- March 10, 2014
- Posted by: Michael Ouzounis
- Categories: ATO, Business, GST, Income Tax, Superannuation
Recent revelations have revealed that the ATO is no longer willing to tolerate supporting struggling businesses through financing business operations by way of unpaid tax and superannuation obligations.
In fact, individuals who have been late in lodging their tax returns are being personally targeted by the ATO and as a result, will face harsher penalties against non-compliance with tax laws.
Indeed this may appear to be another wild intimidation tactic to press taxpayers to shape up, however, it looks like the ATO is very serious having already sent around 70,000 letters to tax-evading individuals in an effort to reclaim close to $70 million of late lodgements.

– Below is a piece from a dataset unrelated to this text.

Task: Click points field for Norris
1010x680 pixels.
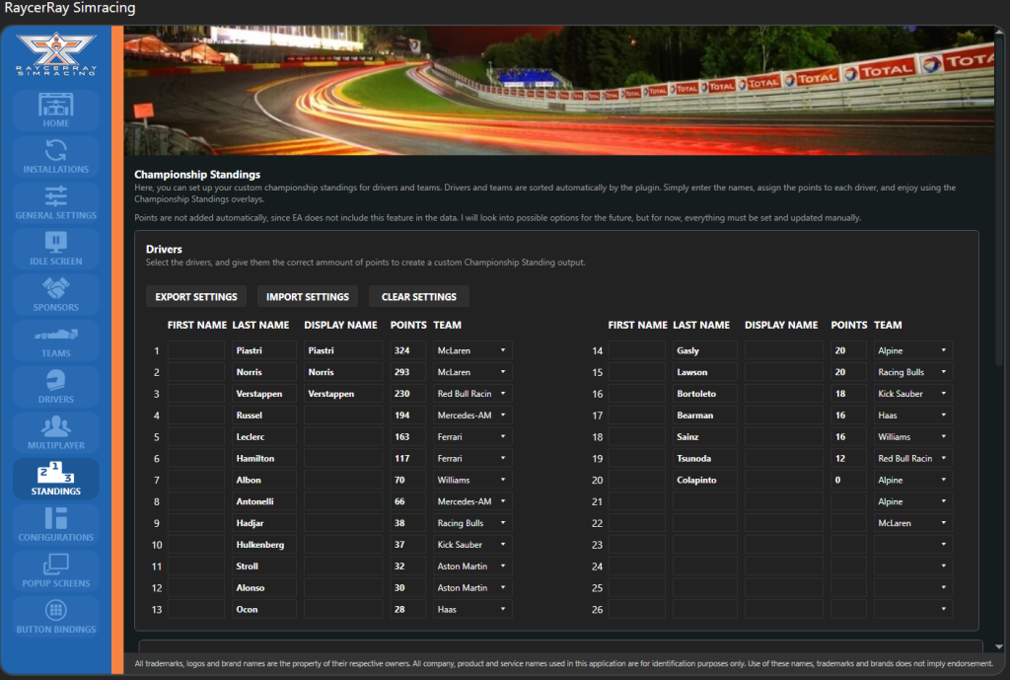Action: coord(407,372)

With such a substantial amount of debt being owed, it is apparent that individuals still fail to see the seriousness of ticking off the tax office. The general public need to be aware that as a taxpayer they have a range of obligations under the Taxation Administration Act 1955 (TAA). Those who breach these obligations such as failing to lodge their return are in breach of the law and consequences will apply.
If you happen to be on the ATO hit list, that is you receive one of their letters or you have any outstanding tax returns it is advised that you arrange to see a registered tax agent to have your returns lodged. If you are still convinced that this is all just a storm in a teacup when the ATO does catch up with you and you are late in lodging your returns or activity statements, be prepared to incur penalties and be charged interest on any unpaid amounts.

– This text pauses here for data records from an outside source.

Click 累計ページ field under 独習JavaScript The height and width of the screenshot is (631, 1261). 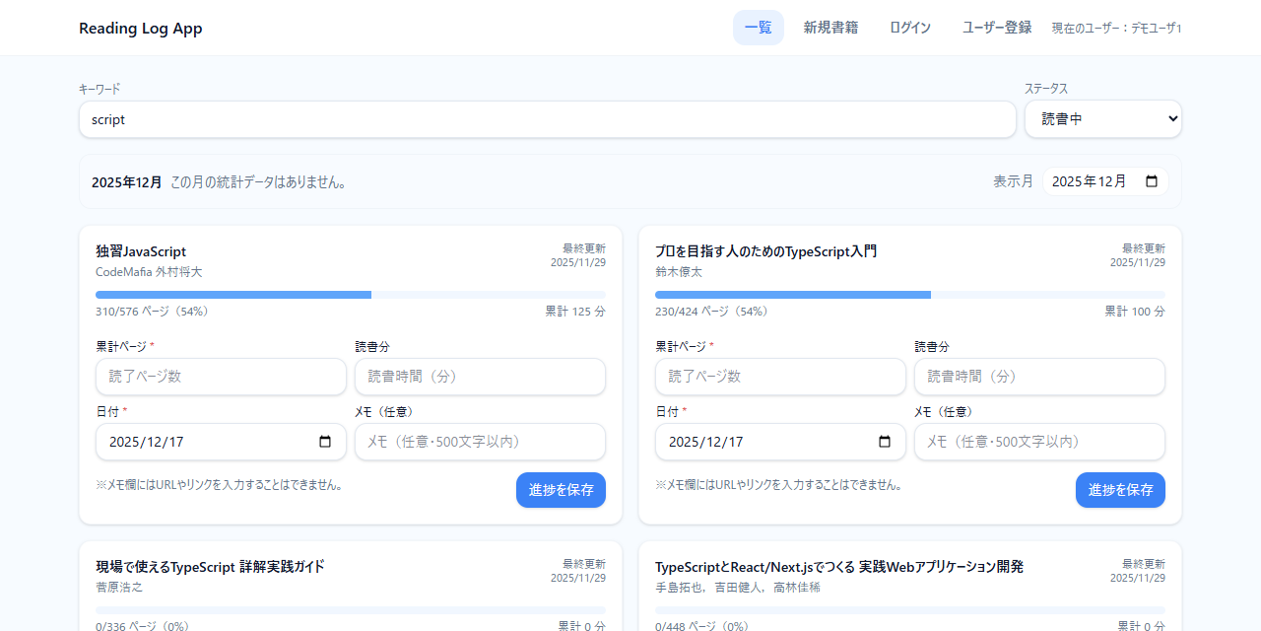coord(221,376)
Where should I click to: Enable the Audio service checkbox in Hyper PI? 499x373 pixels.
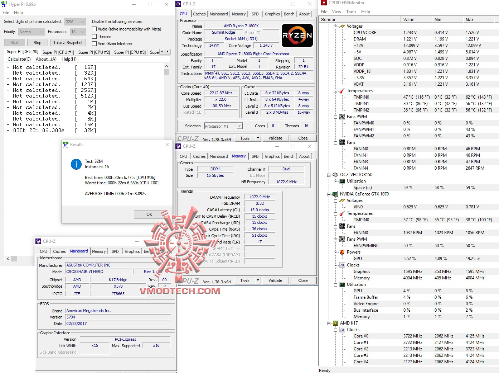95,29
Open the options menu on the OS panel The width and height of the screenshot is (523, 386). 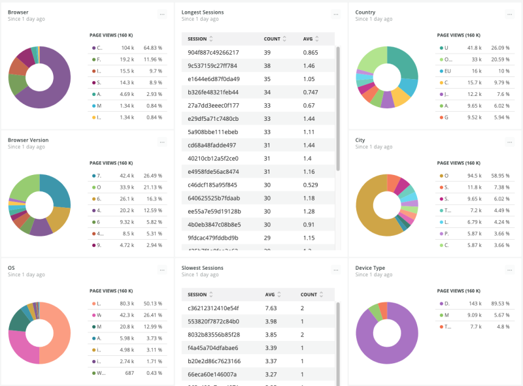coord(162,270)

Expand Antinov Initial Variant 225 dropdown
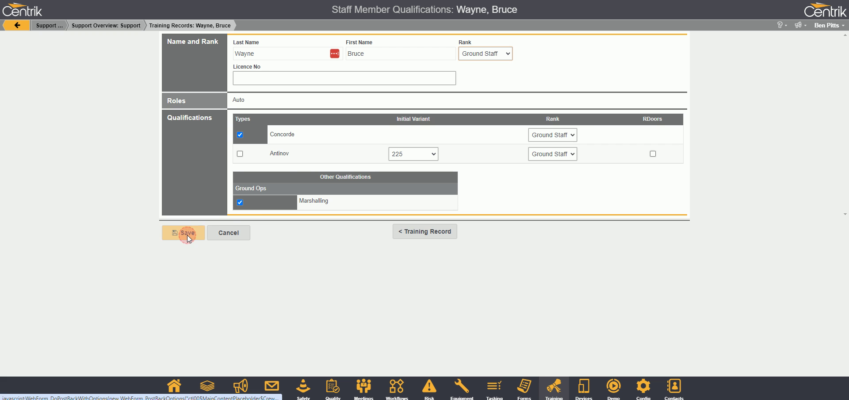pyautogui.click(x=413, y=154)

Companies who still fail to lodge their returns once receiving an ATO compliance notice could face any one of the following outcomes:
- Audit and further ATO investigation
- ATO may estimate the net assessable amount or taxable income and tax owing without further warning
- A business or individual could be referred for prosecution without further warning
- The fines an individual will face if prosecuted and convicted are fines up to $8,500 or 12-month imprisonment. The maximum fine for a company is $42,500.
Business should ensure that their outstanding BAS and PAYG returns are lodged as soon as possible and that all PAYG and superannuation charge amounts are payed within the relevant time frames. Additionally, in going forward ensuring that that all BAS and PAYG returns are up to date and lodged within 3 months of the due date.